Excerpted data |
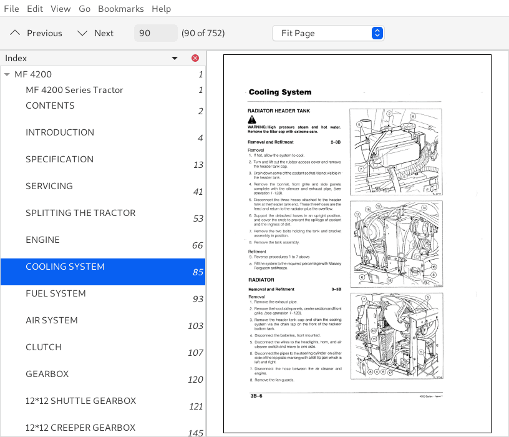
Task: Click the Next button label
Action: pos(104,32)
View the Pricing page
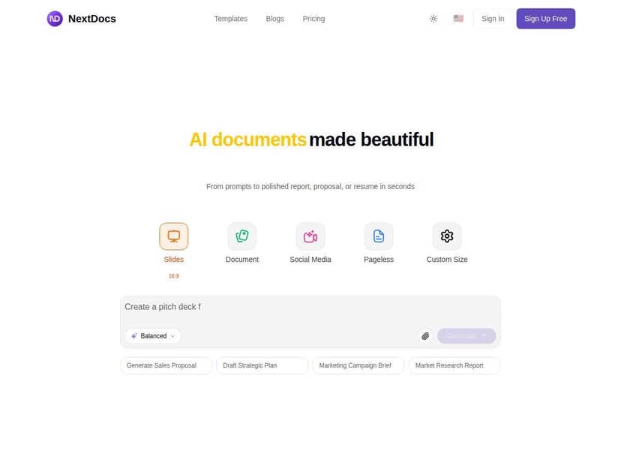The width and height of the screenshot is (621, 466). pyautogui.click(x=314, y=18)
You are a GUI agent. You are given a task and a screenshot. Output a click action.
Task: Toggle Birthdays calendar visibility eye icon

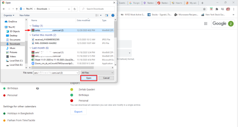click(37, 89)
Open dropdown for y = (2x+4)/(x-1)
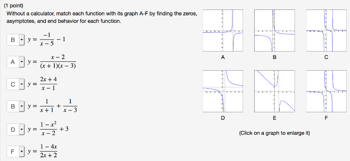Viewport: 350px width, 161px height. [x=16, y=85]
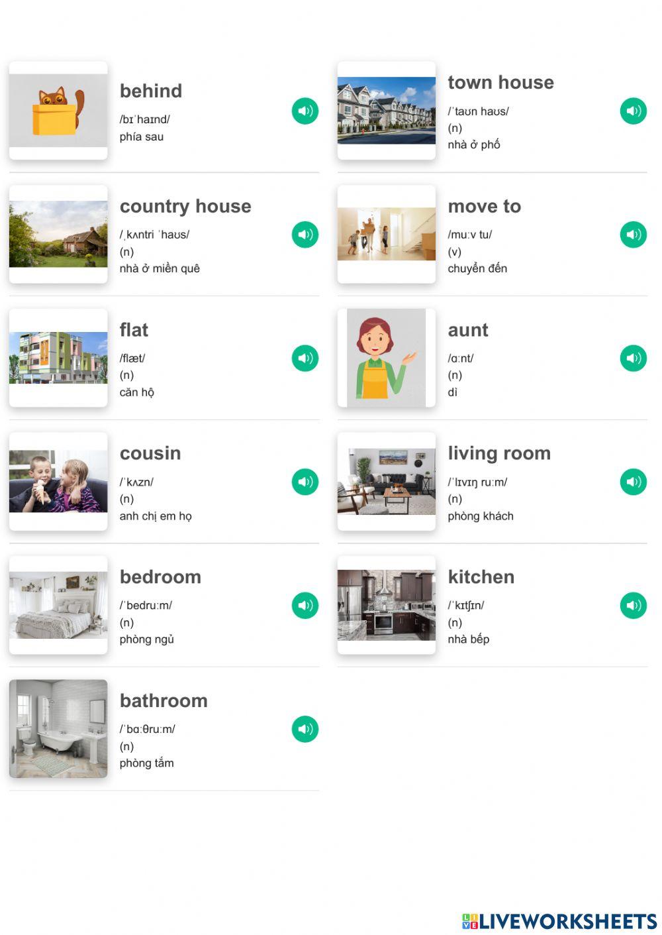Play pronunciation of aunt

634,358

Exercise details |
Rewrite the lines above, replacing "Pricing" with "Support" and keeping everything else the same. Leave the pictures out.

Solution to this problem |
Task: Click the Next button label
Action: pos(104,32)
View the Support page
The width and height of the screenshot is (621, 466). pyautogui.click(x=314, y=18)
You are a GUI agent. You are given a task and a screenshot. Output a click action.
Task: Toggle Birthdays calendar visibility eye icon

click(37, 89)
Open dropdown for y = (2x+4)/(x-1)
Viewport: 350px width, 161px height. [x=16, y=85]
Play pronunciation of aunt

634,358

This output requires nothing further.